LANGKAH –LANGKAH PEMBERDAYAAN PEREMPUAN DI BIDANG
HUKUM
Persoalan berikutnya dalam mengkaji hubungan
perempuan dan hukum adalah rendahnya akses dan control perempuan di bidang
hukum. Satu contoh adalah bahwa hakim-hakim yang berjenis kelamin perempuan
sangat sedikit. Dari data statistic gender diketahui bahwa jumlah hakim agung
hanya 17 % bila dibandingkan dengan laki-laki. Menurut Moore, sungguhpun
perempuan yang dididik dalam profesi peradilan pidana dan profesi hukum
meningkat, namun mereka tidaklah dengan mudah diserap ke dalam pasar tenaga kerja. Banyak perempuan
yang dididik dalam pelaksanaan UU, mendapatkan diri mereka sendiri tidak mampu memperoleh kedudukan
dalam departemen kepolisian dan akhirnya bekerja sebagai pengatur lalu lintas,
keamanan, dan pekerjaan-pekerjaan pengiriman berita. Kondisi ini juga diperparah
oleh budaya kita dan diskriminasi structural di dalam bekerja. Sudah menjadi rahasia umum bahwa polisi dan hakim
dicap sebagai pekerja-pekerja yang keras dengan sifat maskulin. Hal ini tentu
bertentangan dari pandangan masyarakat
atas sikap lemah lembutnya perempuan. Diskriminasi structural biasanya berupa
menyingkirkan atau menciptakan
lingkungan kerja yang memusuhi perempuan. Belum lagi ditambah dengan upah (
bayaran ) yang berbeda antara perempuan dan laki-laki.
Dengan demikian institusi hukum memperkuat
norma-norma kekuasaan patriarkhis , karena melindungi kapitalisme serta
memperkuat kelas, ras, dan prasangka-prasangka seksual. Di bawah patriarkhi
perempuan tidak punya otoritas dalam system hukum baik itu menentukan ukuran-ukuran sanksi bagi terdakwa dan juga
korban, memberikan perlindungan dan memulihkan kesehatan mental. Semuanya
tergantung kepada system laki-laki tidak ada pembeda.

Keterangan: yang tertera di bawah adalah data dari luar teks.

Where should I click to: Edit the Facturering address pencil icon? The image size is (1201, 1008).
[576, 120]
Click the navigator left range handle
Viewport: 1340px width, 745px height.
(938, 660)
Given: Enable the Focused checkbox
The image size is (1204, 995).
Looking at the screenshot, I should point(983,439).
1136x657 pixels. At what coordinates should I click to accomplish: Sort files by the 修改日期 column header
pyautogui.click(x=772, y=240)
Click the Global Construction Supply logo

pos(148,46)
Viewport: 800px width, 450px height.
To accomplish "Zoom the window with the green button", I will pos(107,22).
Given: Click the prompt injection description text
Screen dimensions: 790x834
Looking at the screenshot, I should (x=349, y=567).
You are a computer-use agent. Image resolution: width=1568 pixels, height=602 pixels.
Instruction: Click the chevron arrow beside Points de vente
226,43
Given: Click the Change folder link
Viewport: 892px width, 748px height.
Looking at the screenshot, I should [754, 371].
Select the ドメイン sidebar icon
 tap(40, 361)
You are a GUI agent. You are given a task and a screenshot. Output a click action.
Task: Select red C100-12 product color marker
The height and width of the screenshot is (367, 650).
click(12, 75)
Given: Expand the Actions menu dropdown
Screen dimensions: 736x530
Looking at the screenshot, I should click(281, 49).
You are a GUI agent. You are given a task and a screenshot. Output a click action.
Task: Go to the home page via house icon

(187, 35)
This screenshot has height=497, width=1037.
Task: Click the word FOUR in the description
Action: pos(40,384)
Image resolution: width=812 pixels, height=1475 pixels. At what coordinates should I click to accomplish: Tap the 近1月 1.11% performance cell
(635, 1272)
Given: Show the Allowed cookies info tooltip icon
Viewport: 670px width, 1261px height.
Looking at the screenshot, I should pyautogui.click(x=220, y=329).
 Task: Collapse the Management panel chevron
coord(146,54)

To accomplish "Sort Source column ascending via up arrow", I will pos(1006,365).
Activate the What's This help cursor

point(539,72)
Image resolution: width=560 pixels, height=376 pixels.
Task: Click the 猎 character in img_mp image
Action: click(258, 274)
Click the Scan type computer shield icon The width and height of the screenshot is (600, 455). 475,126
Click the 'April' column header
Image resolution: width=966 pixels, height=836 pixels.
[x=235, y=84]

Untuk mengatasi hal itu, diperlukan langkah-langkah
pemberdayaan perempuan di bidang hukum :
a. Melakukan penataan system hukum nasional yang bersperspektif
perempuan. Pendekatan hukum berperspektif perempuan muncul sekitar tahun
1970-an dan merupakan salah satu aliran
terpenting dalam pemikiran ilmu hukum. Gagasan dari pendekatan hukum
berperspektif perempuan ini bermula dari suatu asumsi dasar mengenai hubungan
antara perempuan dan hukum. Kenyataan menunjukkan bahwa hukum diinformasikan
oleh laki-laki dan bertujuan memperkokoh hubungan-hubungan sosial yang patriarkhis. Hubungan yang
dimaksud adalah yang didasarkan pada
norma. Pengalaman dan kekuasaan laki-laki serta mengabaikan pengalaman
perempuan. Dengan demikian hukum dipandang telah menyumbang kepada penindasan
terhadap perempuan. Dengan kata lain pendekatan hukum yang berperspektif
perempuan mengacu kepada suatu bidang
teori, pengajaran dan praktek mengenai bagaimana hukum berdampak kepada
perempuan. Adapun inti gagasan hukum berperspektif perempuan meliputi beberapa
hal :
1.
Mempersoalkan perempuan dalam hukum adalah menguji apakah hukum telah gagal
memperhitungkan pengalaman perempuan, atau betapa standar ganda dan konsep
hukum telah merugikan perempuan.
2.
Mempersoalkan perempuan dalam hukum adalah rangka menerapkan metode kritis
terhadap penerapan hukum. Pendekatan ini selanjutnya mempersoalkan tentang implikasi gender dari hukum yang mengabaikan
perempuan. Doing law bagi seorang
feminis adalah melihat ada apa dibalik perumusan hukum-hukum tersebut. Apa
implikasi gender dari peraturan-peraturan hukum serta juga harus mengamati
asumsi-asumsi dalam memecahkan persoalan
3.
Konsekuensi metodologis, yaitu digunakannya kasus-kasus pengalaman perempuan
sebagai unit analisis untuk melihat hubungan kekuasaan antara perempuan dan
laki-laki. Ini merupakan cirri khas dari pendekatan hukum berperspektif
perempuan. Yang membedakannya dari aliran mainstream pada umumnya yaitu tidak
berasal dari teori yang muluk-muluk, tetapi berdasarkan pengalaman-pengalaman perempuan, melihat
bagaimana perempuan dapat menikmati hak-hak dasarnya dan memperoleh
perlindungan hukum. Berdasarkan pada pengalaman individual perempuan
sehari-hari yang biasa dan kongkrit. Kemudian dimunculkan berbagai pengalaman
yang dianut bersama.
Weisberg mengatakan bahwa
pendekatan hukum berperspektif perempuan mempunyai dua komponen, yaitu :
- Eksploitasi dan kritik tataran teoritik terhadap interaksi antara hukum dan gender.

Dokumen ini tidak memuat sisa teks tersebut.